Open HyunkuKwon opened 4 years ago
Although I am a fan of the place pulse project (I think this project opened a lot of doors for urban studies!), I still think that there is an external validity problem for algorithm trained via this dataset since the dataset only consists of ratings of street images of only a few cities (I am not sure if this was resolved in place pulse 2.0). This study also utilizes images from only 5 cities (American cities with an eastern bias). Sampling and generalizability are always an issue in this kind of study aimed at finding more general patterns, but I wonder if the capacity of computer vision algorithm will be enough to even go over the limited input. Do you know any studies that trained a computer vision algorithm in a specific dataset (for example, eastern American cities), but the performance of the algorithm was adequate even if tested for images that were similar but systematically different in some features (for example, western American cities)?
It is a really exciting paper on the application of vision processing. One thing that makes me wonder is the calculation of the Street Score. Particularly, the authors mention that the "The Street change metric is not affected by seasonal and weather change", which I personally think that it may have some difficulties on the image identifications. Therefore, I wonder how do the authors manage the accuracy of the street scores?
The same problems emerge as in the exemplary reading of week 2 (Salesses, Schechtner, and Hidalgo 2013), namely why the authors choose the five cities. It seems that Boston and New York City are mentioned in both studies. Are there any systematic reasons? If so, as @nwrim mentioned, this may cause weak external validity. In addition, in table 2, instead of seeing the positive coefficient of the share of college education in 2000, I personally want to see the coefficient of the difference in the share of college education in 2000 and in, say, 2007. This makes more sense as it could better illustrate the concept of gentrification.
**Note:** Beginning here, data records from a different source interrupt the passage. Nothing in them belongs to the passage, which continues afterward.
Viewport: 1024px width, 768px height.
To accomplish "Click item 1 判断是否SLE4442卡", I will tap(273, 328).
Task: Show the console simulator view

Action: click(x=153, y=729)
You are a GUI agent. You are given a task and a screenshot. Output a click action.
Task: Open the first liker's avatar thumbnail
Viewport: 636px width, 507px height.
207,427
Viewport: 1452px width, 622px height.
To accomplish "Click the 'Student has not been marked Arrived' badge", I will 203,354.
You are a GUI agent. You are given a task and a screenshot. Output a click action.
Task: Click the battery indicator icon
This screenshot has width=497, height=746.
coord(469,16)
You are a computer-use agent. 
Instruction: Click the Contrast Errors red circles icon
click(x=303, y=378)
Reference: Salesses, Philip, Katja Schechtner, and César Hidalgo. 2013. “The Collaborative Image of The City: Mapping the Inequality of Urban Perception.” PLoS ONE 8(7):e68400. doi:10.1371/journal.pone.0068400
This is a fascinating study that incorporates machine vision to facilitate the study of urban environments. Like many of the studies that we read over the weeks, I find it hard to criticize the methodology from a CS perspective. It seems that the model they use works. However, it seems that their overall conclusions fail to account for things such as race and red-lining when considering urban improvement. It seems to me that it is often a lot easier to criticize the assumptions that researchers bring to their projects, rather than the data they collect of the methods by which they analyze. This recalls a reading we did several weeks ago about finding unexpected results through our research. I wonder, then, how often to the methods used by the researchers to reach their conclusions the actual subjects for debate?
I think the paper has indeed "illustrated the value of using CV methods and street-level imagery to understand the physical dynamics of cities". However, even with 5 US cities, it took a lot of effort and time to collect data online. How could this method be generalized to study a wider range of regions with less input effort?
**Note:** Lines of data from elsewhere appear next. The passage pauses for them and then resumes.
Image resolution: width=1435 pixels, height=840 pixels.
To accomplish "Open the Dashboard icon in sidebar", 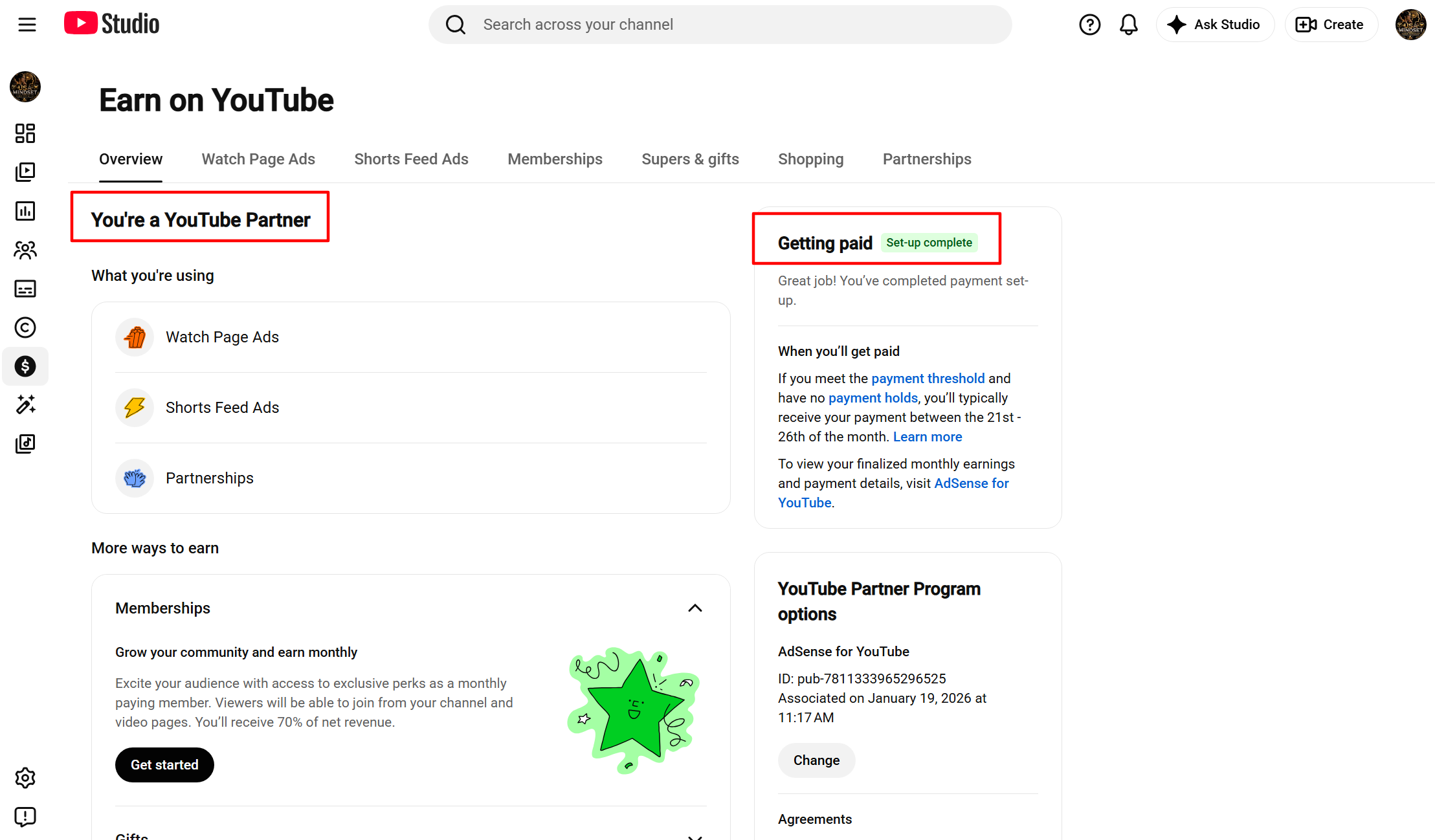I will coord(25,133).
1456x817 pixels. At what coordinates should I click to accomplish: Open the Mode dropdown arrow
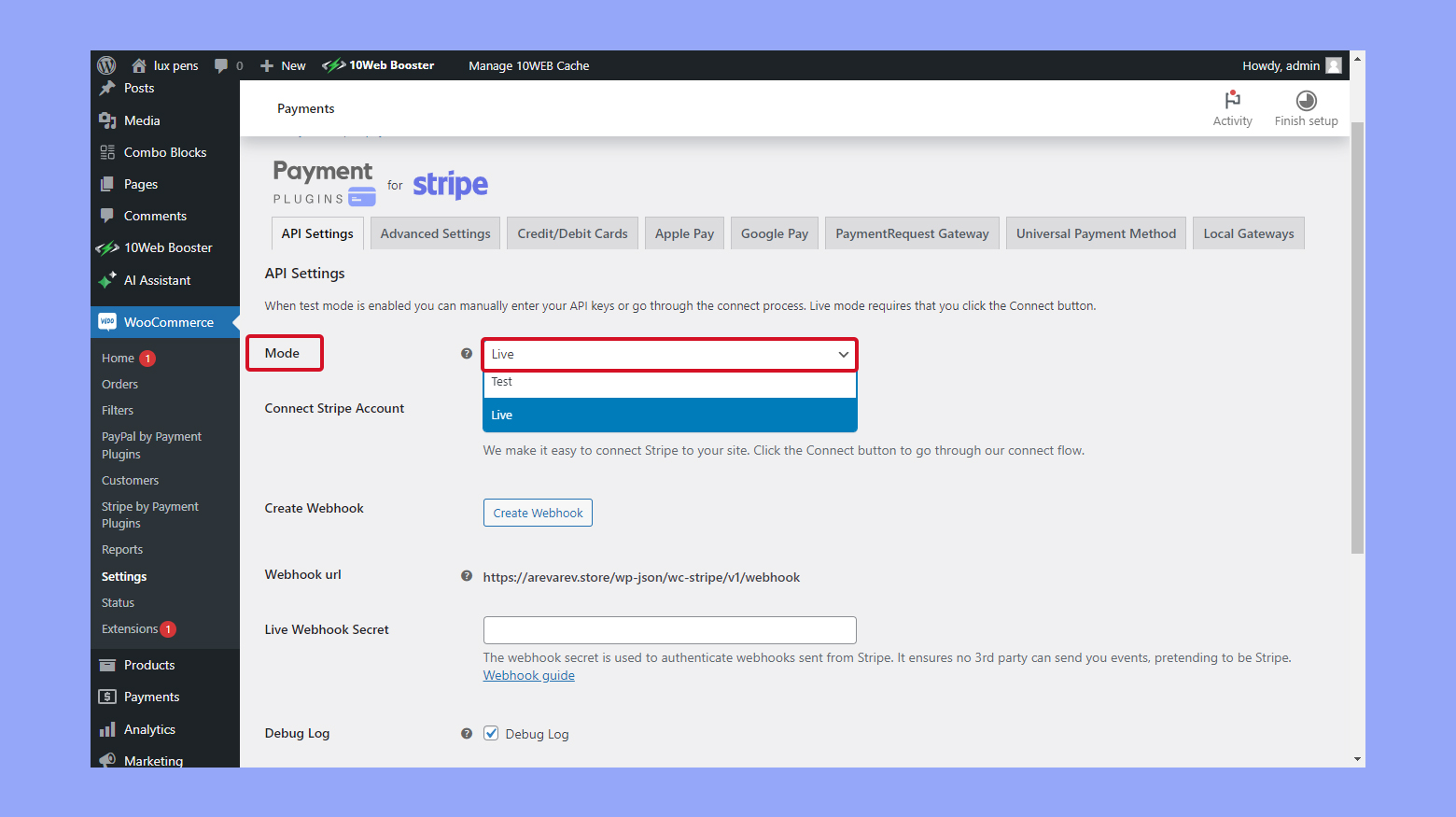pyautogui.click(x=843, y=354)
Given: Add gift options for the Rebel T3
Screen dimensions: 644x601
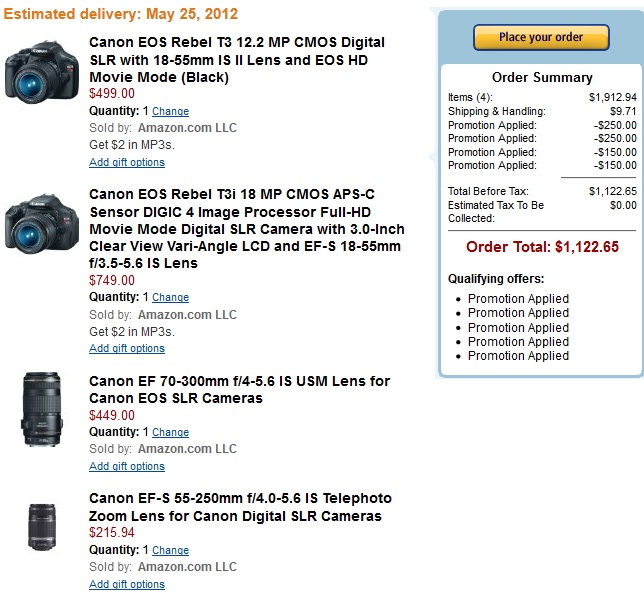Looking at the screenshot, I should (127, 163).
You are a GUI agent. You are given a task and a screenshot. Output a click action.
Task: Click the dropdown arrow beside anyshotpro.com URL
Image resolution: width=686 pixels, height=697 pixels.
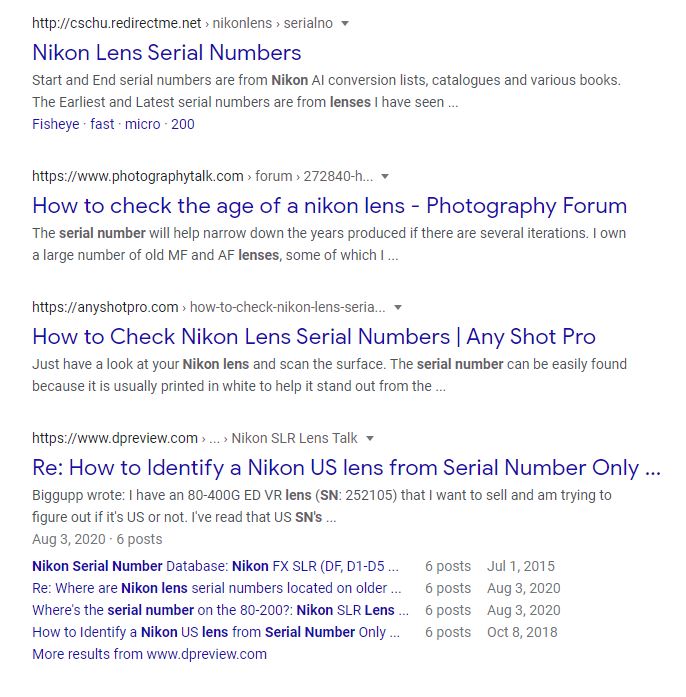(x=397, y=308)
I am curious about how much our unsupervised algorithm shall rely on human assessment. The human assessment in this paper still serves as the most trustworthy evaluation. Does that mean we can hardly extend or transfer our model to a new dataset or environment without receiving confirmation from human rating?
Thanks for sharing this interesting paper. First, I am a little bit curious about the streetscores which might be too explicit which seems not to take so much dimension into consideration. Also, I am interested in the application to quantify neighborhood appearance as mentioned by the author.
Post questions about the following exemplary reading here:
Naik, Nikhil, Scott Duke Kominers, Ramesh Raskar, Edward L. Glaeser, César A. Hidalgo. 2017. “Computer vision uncovers predictors of physical urban change.” PNAS 114(29):7571–7576.